I already posted in another thread about my hit, but I promised pictures, and here they are! Thanks again Charles...great choices; I'm looking forward to torching them all in good time!


----------



## WarHorse (Apr 11, 2007)

Sorry for the late post....I was hit on Friday! Great selection Charles...3 out of 4 I've never had and the 4th....*QULAITY*!! Thanks brother your generosity is unmatched. Here's the body count:

Rocky Patel Summer Collection
Turano Virtuoso
Oliva Serie G
Drew Estates La Vieja Habana


----------



## Bigfoot (Jun 25, 2007)

Mine came in last week while I was on the road. Thanks for the hit, now you are on my target list!

Bigfoot


----------



## GolfNut (Jun 29, 2008)

*Looks like I was included too!*

Hey, I made the top 51 too! Thanks for the bomb! I barely avoided the shrapnel, now I get to enjoy some fine smokes! :biggrin:


----------



## mikejh-cl (Jun 19, 2007)

i didnt post up any pics but i was bombed by citicdida or whatever your name is, thanks for the great smokes

camacho havana
oliva g maduro
hoyo de somethin or other
torano virtuoso


----------



## ctiicda (Jun 19, 2008)

mikejh said:


> i didnt post up any pics but i was bombed by citicdida or whatever your name is, thanks for the great smokes
> 
> camacho havana
> oliva g maduro
> ...


man that is nice lol whatever my name is


----------



## boxer757 (Apr 18, 2007)

I haven't been on the board in a while but popped in when I got your bomb. You're bombing 50 people? You're crazy! When did this happen? I leave for just a little while and I miss all kinds of things.


----------



## ctiicda (Jun 19, 2008)

it is almost over but yes 51 people were bombed with small bombs...


----------



## ronhoffman2-cl (Jun 8, 2008)

yeah I hope you don't mind that i didn't post pics. I figured there was gonna be enough bandwidth used up from all the recipients that would post pics.


----------



## TravelingJ-cl (Jun 20, 2008)

Woohoo! I was MILES away when the bomb was delivered. The bomb was soo powerful, that the box was literally blown open upon delivery! Luckily, the internals were still in tact!

San Cristobal
La Vieja Habana
Comancho
Oliva G

Thanks for the generosity!


----------



## mhlatke (Oct 13, 2007)

Yee-haw!! I didn't think I made the cut but came home today to another destroyed mailbox!:brick: 

Charles got me w/four very tasty sticks. The HdM may not make it through the night! Thanx Charles - but you better be watching your back for a while!:mrcool:


----------



## mikejh-cl (Jun 19, 2007)

TravelingJ said:


> Comancho


lol camancho, is that part of the indian tabac brand?


----------



## TravelingJ-cl (Jun 20, 2008)

Leave me alone, I was trying to grill dinner ) =


----------



## WarHorse (Apr 11, 2007)

mikejh said:


> lol camancho, is that part of the indian tabac brand?

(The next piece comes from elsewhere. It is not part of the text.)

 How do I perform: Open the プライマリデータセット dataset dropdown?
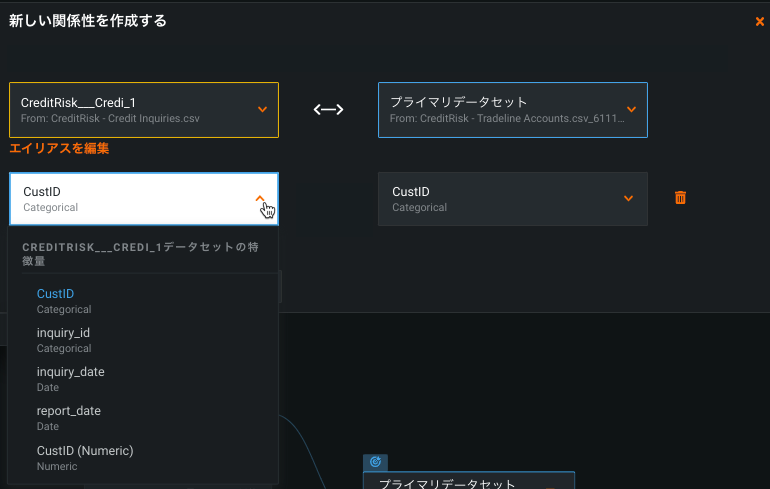(631, 109)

That's hilarious......can't slip up around these boyz!!

....and the bombs just keep landing; body count risin'. Way to go Charles! Made alot of friends or "enemies"...depends on how ya look at it.


----------



## Redbeard (Aug 7, 2006)

WarHorse said:


> That's hilarious......can't slip up around these boyz!!
> 
> ....and the bombs just keep landing; body count risin'. Way to go Charles! Made alot of friends or "enemies"...depends on how ya look at it.

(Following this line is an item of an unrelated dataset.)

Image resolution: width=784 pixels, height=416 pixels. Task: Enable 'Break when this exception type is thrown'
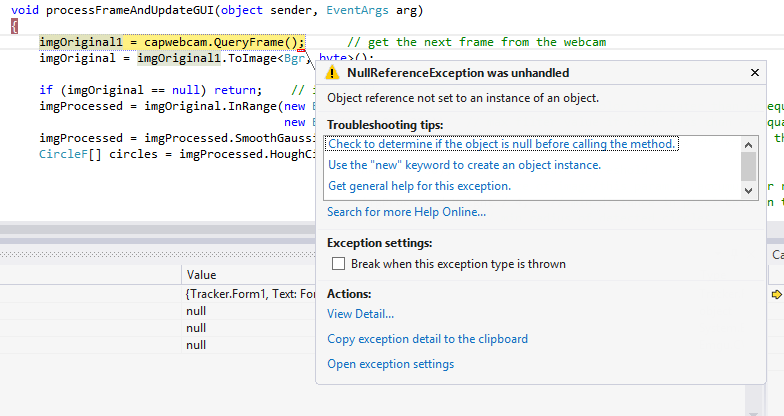[x=338, y=264]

def made a friend here  but i always enjoyed his posts previously...so made me friendier ? if thats a word hehe..and made himself a future target


----------



## sseagle (Jun 5, 2008)

My abacus broke... whats the death toll at this point Charles?


----------



## ctiicda (Jun 19, 2008)

sseagle said:


> My abacus broke... whats the death toll at this point Charles?


i think there are only a couple left out there maybe 3-5 so to be honest i stopped counting i figure some wont post on here and some will.. as long as they all get enjoyed while they are burned it is all good...


----------



## Matt257 (Jan 3, 2008)

ctiicda said:


> i think there are only a couple left out there maybe 3-5 so to be honest i stopped counting i figure some wont post on here and some will.. as long as they all get enjoyed while they are burned it is all good...


I still cant belive how many bombs you sent out!! You need some kind of special mass bombing award!!


----------



## HTOWNBLKGOLFR (May 1, 2007)

*thanks*



ctiicda said:


> Just curious if we could get everyone to post on here when they are hit by my little bombing? just so we can try and count it out until we see the end lol


Charlies you aint no good .... i just recovered from the bomb that Fatmandu sent me & now you done knock me back on the floor ...... i love that paper bag wrapping you did ...... thanks again ... will post pictures in the cigar gallery ...


----------



## ctiicda (Jun 19, 2008)

HTOWNBLKGOLFR said:


> Charlies you aint no good .... i just recovered from the bomb that Fatmandu sent me & now you done knock me back on the floor ...... i love that paper bag wrapping you did ...... thanks again ... will post pictures in the cigar gallery ...


it was my first time sending that many had to improvise on the packing...ran outta the good stuff... next go around i will be better prepared :sorry:


----------